Though having said all that… isn’t it interesting that the nuclear hexagram hidden within 37 is 64, Not Yet Across? (The movable screen to partition your home’s interior space is an ancient Chinese invention.)
Overview of the moving lines
Reading through… the moving lines all seem to emphasise, often quite fiercely, that the inside is what’s important. In readings about other people, these lines (especially 1 and 5, also 2) have been known describe how they’ve pulled up the drawbridge, leaving you on the outside – simply not part of the picture any more. In readings about your own world – well, sometimes it actually helps to have a narrower perspective and not to see quite so far afield. A strong hearth fire creates a strong draught; a robust home space lends you strength in the world.
‘With barriers, there is a home.
Regrets vanish.’
Barriers create ‘inside’ and ‘outside’ – with them, a home is possible. A house has walls; a body has an immune system. Why do ‘regrets vanish’ now? It doesn’t say… but perhaps because the barriers draw a line between you and all the other things you maybe ought to have done, or done differently. Nothing can creep through to whisper, ‘Wait, there’s somewhere else you should be…’
‘No direction to pursue,
Stay in the centre and cook.
Constancy, good fortune.’
Line 2, a place for human connection – and this is the line providing fuel at the heart of the fire. (Think of lines 1 and 3 as flames licking along the sides of a log.) Hexagram 40 says, ‘With a direction to go, daybreak, good fortune.’ This says there is no direction, nowhere else you need to be. Be central; provide nourishment; don’t be distracted. That could be what a woman’s constancy looks like.
‘People in the home scold and scold,
Regrets, danger: good fortune.
Wife and child giggle and giggle.
In the end, shame.’
Hello! Anybody home? Use the extra energy of the moment – however uncomfortable – to be present where you are! If the woman’s constancy is fruitful, then the wife giggling with the children surely isn’t.
‘Enriching the home.
Great good fortune.’
I had this line once about moving my piano out of storage and into our home. (For years, we’d thought there wasn’t space, and maybe the piano should wait until we moved.) This is your home, so this is where your pigs and/or pianos belong; open it up, accommodate them. A home isn’t hermetically sealed: enrich your inner space, and allow growth.

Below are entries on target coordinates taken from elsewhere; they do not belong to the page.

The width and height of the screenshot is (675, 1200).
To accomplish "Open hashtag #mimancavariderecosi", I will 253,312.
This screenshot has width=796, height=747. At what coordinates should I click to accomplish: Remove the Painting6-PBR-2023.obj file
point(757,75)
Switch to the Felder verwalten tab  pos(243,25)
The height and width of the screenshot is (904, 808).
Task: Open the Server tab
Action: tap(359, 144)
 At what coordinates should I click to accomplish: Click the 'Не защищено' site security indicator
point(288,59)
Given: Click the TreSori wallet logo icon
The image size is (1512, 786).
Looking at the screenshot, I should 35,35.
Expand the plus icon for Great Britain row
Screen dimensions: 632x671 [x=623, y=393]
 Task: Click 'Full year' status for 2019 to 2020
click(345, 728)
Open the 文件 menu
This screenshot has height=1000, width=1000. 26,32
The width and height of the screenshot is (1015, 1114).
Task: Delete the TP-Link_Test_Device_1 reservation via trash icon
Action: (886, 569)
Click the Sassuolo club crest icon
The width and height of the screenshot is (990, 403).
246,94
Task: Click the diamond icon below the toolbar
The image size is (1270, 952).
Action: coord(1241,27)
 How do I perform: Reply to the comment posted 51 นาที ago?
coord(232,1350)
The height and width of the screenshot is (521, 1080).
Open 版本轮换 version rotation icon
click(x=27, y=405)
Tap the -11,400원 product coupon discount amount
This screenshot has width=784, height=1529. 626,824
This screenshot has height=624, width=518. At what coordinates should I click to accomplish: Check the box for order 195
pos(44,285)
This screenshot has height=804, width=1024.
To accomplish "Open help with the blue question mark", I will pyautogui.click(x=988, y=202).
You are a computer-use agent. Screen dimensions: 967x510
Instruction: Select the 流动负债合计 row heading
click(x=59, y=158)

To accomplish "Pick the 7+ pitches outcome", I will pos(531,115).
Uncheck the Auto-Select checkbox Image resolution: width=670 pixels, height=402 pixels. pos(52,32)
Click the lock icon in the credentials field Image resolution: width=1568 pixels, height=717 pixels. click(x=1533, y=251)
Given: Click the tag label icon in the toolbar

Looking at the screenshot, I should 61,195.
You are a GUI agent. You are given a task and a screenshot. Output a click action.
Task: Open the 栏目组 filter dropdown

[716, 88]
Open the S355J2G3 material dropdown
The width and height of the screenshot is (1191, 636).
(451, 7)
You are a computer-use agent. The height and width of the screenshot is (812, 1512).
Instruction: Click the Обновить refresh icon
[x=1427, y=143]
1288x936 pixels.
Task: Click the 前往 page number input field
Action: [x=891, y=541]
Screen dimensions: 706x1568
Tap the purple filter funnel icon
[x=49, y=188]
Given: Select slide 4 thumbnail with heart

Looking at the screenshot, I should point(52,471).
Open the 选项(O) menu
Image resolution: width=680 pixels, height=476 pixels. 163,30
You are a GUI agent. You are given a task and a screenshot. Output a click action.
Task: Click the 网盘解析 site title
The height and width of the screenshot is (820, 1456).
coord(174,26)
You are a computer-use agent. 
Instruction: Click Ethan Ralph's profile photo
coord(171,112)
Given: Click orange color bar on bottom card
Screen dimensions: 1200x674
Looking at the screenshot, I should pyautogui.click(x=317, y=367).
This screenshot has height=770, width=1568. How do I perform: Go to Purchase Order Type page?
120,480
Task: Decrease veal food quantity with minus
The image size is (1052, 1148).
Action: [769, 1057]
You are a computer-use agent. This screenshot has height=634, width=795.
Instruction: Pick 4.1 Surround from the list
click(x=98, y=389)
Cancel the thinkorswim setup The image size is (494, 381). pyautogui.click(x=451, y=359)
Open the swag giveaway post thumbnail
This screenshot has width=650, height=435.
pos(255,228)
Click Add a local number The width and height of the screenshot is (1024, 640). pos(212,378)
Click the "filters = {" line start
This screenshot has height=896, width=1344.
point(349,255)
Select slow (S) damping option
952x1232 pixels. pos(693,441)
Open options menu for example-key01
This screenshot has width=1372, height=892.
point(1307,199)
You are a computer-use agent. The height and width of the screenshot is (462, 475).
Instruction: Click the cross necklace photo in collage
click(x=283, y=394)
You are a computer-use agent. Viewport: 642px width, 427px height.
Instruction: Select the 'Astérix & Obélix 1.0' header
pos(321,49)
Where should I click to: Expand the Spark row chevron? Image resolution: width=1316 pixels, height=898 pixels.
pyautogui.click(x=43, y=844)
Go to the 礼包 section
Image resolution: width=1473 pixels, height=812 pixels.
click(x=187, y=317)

‘With the king’s presence, there is a home.
Do not worry. Good fortune.’
This completes the process that began at line 1. Barriers are a prerequisite for the home, and an authoritative presence completes it. Why does it say not to worry? Because (I think) this is the king’s space, so he says what is important here. The ruler doesn’t allow anything else – not even other people’s feelings – to usurp their authority.
‘With truth and confidence as authority.
In the end, good fortune.’
Line 1 is just creating the home; line 6 reaches beyond it, with influence that might extend past its four walls. This is a source of authority beyond the king’s: truth and trust, a higher connection that transcends the home.
I truly got a lot out of this. Thank you”.
🙂
Really inspiring and clarifying thoughts – thanks!
So excellent! Thank you for the wisdom!
WoW, I love this hexagram.
Beautiful explanation of how cultures can’t develop without the safe place of the home.
“it’s the safe place to keep what you value.”
Thank you
Thank you for commenting!
Thank you Hillary, very very helpful and really well explained, plus I loved the links to the other pages!